This time, everybody send a beer to Ripper and not me!

:food-smiley-004:


----------



## Humbucker (Feb 18, 2007)

Thanks to all that took the time to put in their two cents!

I figured that it would work okay but it's nice to have a few extra opinions thrown in too.
:food-smiley-004:


----------



## Ripper (Jul 1, 2006)

Hey Bill,
I think you are right on the old Ampeg's being wired that way. I've come across some old garnets that were done that way too. 

Hey Humbucker, is that old Vibrolux of yours still using the original speakers? I changed mine out awhile back for some older eminence and boy did that make a huge difference. Mine is a 69 as well. It made the old amp sound fuller and louder as well.


----------



## Humbucker (Feb 18, 2007)

Ripper,

Yes, the two 10" speakers in my Vibrolux are the original, blue label Oxford speakers. They're not the best speakers out there but they're not bad either I guess. 

I'd like to hear what this amp would sound like with some better speakers though. Maybe some Weber speakers or something else.


----------



## bolero (Oct 11, 2006)

oops..........


----------



## bolero (Oct 11, 2006)

Ripper said:


> With the plexi if your running two cabs, set the impedance to 4 ohms and you will be good.



nice, thx!

it's got a 4/8/100v tap on it, so I'm glad you didn't say 16 ohms!! heh


----------



## djem (Sep 14, 2006)

I think it would be worthwhile to read my 'cut & paste' from a thread in TGP. I left a link to the original thread below. Read the whole thing. It's interesting to see how SS and tube amps differ in this regard.


*Originally Posted by TENAX * 

the speaker resistance the amp sees at the load (speaker end) should always be more than the amps output ohm rating..so for example, 8 or 16 if you have a 4, 8 , or 16 ohm output options on your amp..you could then use for example:

4 or 8 ohm amp outputs with 8 or 16 ohm speaker resistance...or...

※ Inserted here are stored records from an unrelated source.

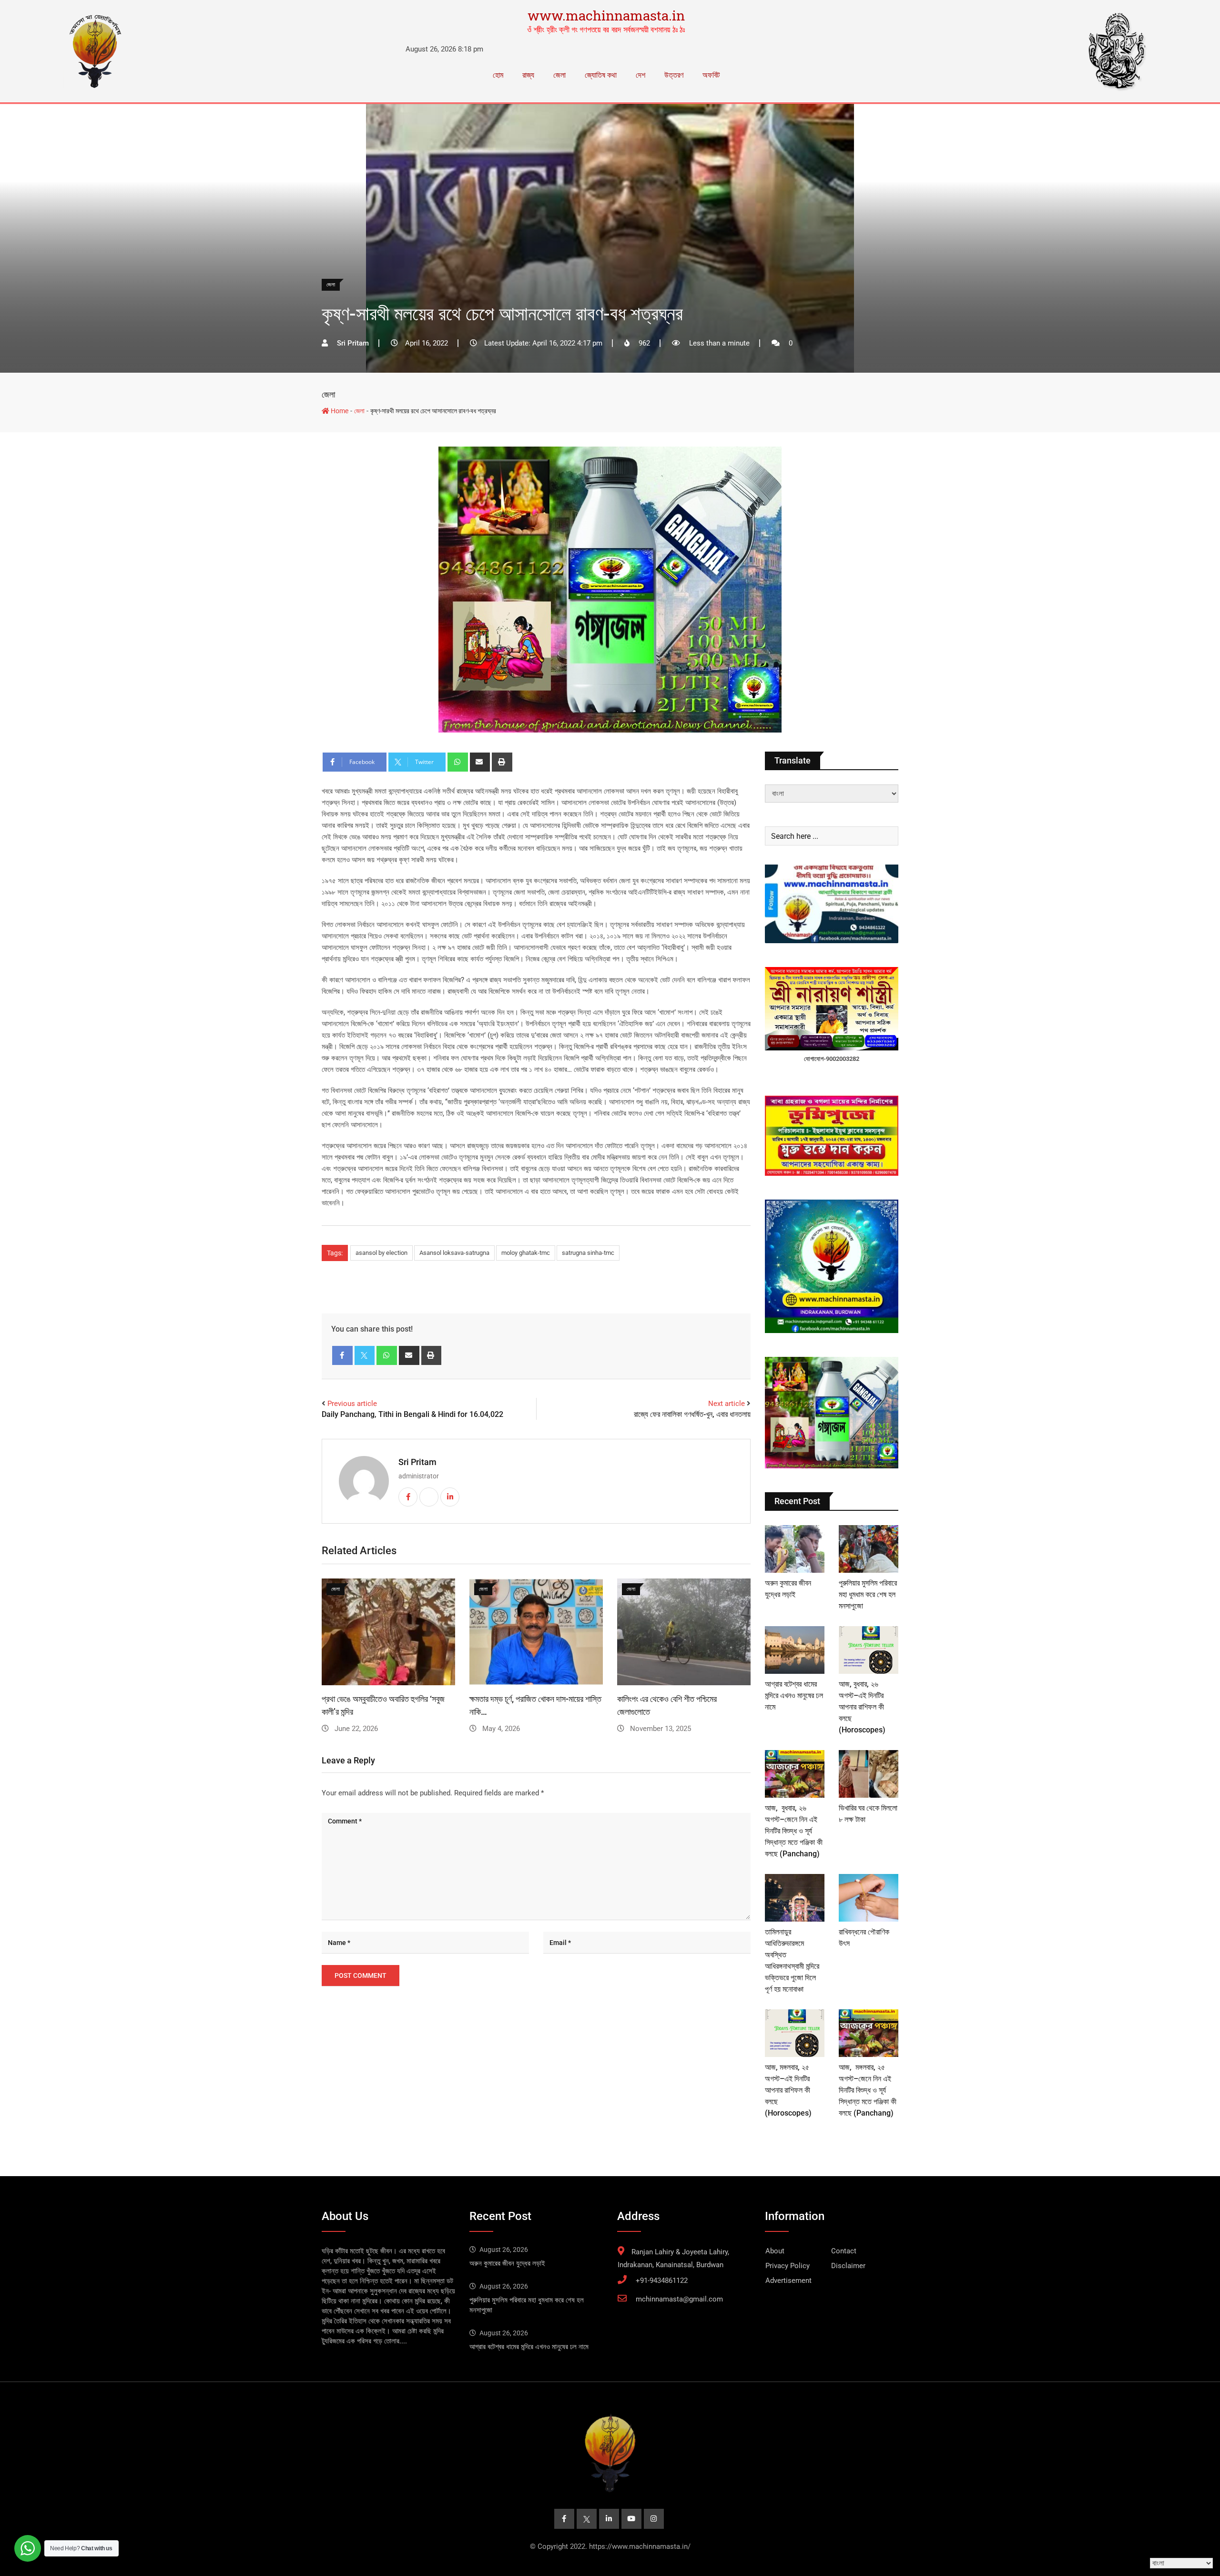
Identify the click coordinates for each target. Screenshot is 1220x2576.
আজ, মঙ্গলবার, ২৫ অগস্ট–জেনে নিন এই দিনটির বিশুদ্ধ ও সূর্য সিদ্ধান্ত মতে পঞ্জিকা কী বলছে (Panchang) (867, 2090)
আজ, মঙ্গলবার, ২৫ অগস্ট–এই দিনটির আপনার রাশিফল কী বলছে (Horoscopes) (788, 2090)
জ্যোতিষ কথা (601, 75)
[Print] (502, 762)
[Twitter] (365, 1355)
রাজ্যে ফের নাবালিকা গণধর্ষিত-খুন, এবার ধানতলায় (692, 1414)
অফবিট (711, 75)
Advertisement (788, 2280)
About (774, 2251)
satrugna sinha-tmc (588, 1252)
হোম (498, 75)
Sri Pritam (417, 1462)
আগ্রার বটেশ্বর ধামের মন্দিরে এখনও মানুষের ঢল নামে (794, 1695)
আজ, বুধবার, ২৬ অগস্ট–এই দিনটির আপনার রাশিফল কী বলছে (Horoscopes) (862, 1707)
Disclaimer (848, 2265)
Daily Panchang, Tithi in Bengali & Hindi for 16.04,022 (412, 1414)
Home (338, 411)
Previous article (352, 1403)
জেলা (559, 75)
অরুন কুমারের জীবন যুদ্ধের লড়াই (507, 2263)
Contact (843, 2251)
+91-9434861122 (662, 2280)
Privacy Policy (787, 2265)
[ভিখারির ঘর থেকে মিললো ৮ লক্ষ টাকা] (868, 1774)
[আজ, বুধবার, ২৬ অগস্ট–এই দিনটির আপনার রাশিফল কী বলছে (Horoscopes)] (868, 1650)
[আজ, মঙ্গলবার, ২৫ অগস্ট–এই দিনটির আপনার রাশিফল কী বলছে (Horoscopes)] (794, 2033)
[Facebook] (342, 1355)
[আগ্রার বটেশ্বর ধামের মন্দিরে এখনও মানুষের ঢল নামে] (794, 1650)
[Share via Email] (480, 762)
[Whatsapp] (457, 762)
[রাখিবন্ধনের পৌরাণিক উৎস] (868, 1898)
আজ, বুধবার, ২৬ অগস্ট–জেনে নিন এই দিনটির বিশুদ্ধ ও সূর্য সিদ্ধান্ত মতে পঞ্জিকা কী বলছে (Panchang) (794, 1830)
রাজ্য (528, 75)
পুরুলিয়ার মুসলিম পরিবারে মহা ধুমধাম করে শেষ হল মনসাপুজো (868, 1594)
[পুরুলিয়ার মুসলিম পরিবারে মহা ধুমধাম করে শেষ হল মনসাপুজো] (868, 1549)
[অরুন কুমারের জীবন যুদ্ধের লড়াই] (794, 1549)
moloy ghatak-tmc (525, 1252)
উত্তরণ (673, 75)
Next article (726, 1403)
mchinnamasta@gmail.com (679, 2299)
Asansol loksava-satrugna (454, 1252)
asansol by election (381, 1252)
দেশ (640, 75)
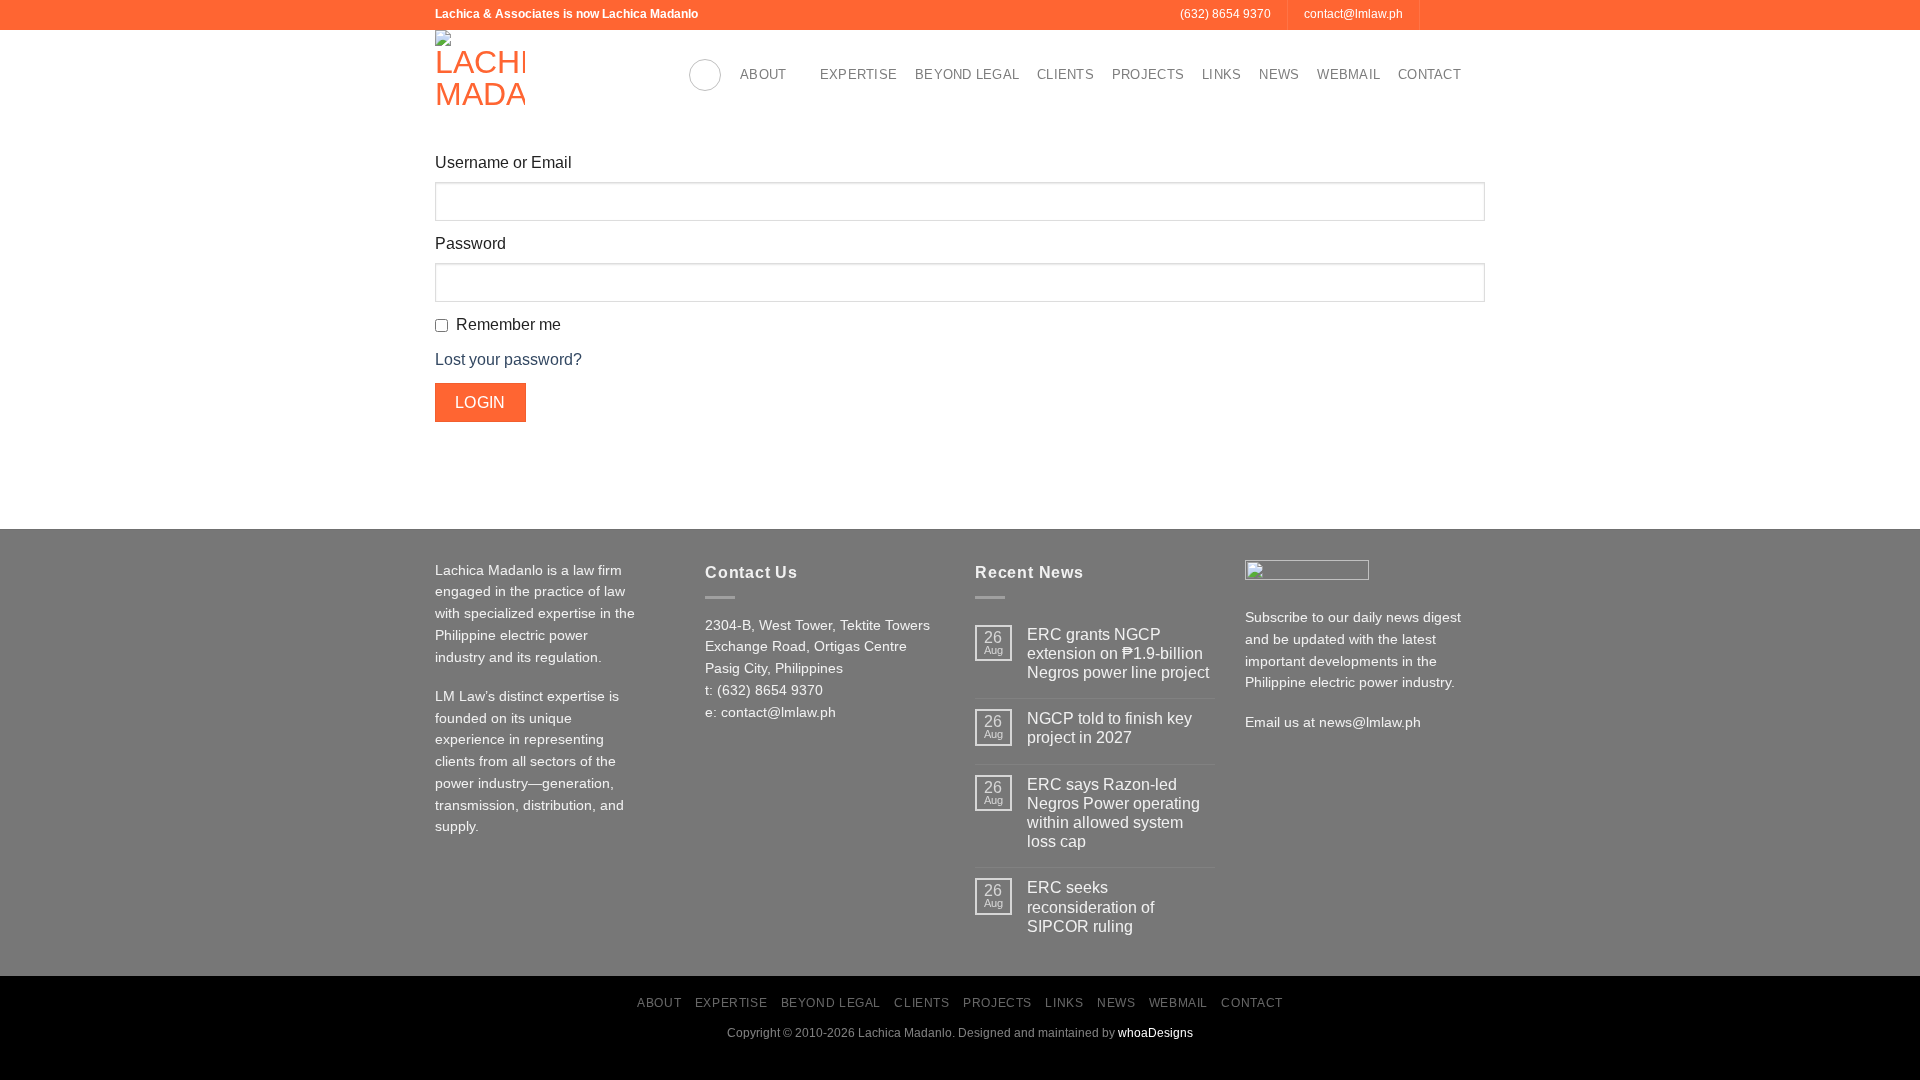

4 ohm output with a 4, 8 or 16 ohm speaker load resistance.

i have a valve jr that can do either 4, 8 or 16 ohm output. i have a 2 x 12 with 2 16 ohm speakers in parallel so it's an 8 ohm speaker load. so i would use either the 4 or 8 ohm outputs on the amp..but not the 16..

speaker load always to be matched or higher than the output on the amp or it could cause too much current to flow in your amp and fry your transformer.

easiest way i find to look at it is why is it said to always make sure you have a speaker hooked up..or a "dummy load" when you turn on an amplifier?" because otherwise, there would be no resistance in the circuit so say a transformer designed for 4 ohm resistance is presented with zero load with no speaker connected..too much current flowing..flames too follow quite possibly

*Here's the response....*

Sorry, this is absolutely wrong (again - every time this question comes up someone posts this)... especially the bits I highlighted.

It is is true for solid-state amps, as is the reason - causing too much current to flow - but it is NOT true with a tube amp, as the mechanism for damage is entirely different. Excess current is not the problem, as it's limited by the loss of efficiency of the OT as the mismatch becomes more extreme. Flyback voltage causing insulation breakdown is the risk, and occurs when the load is too high impedance, not too low.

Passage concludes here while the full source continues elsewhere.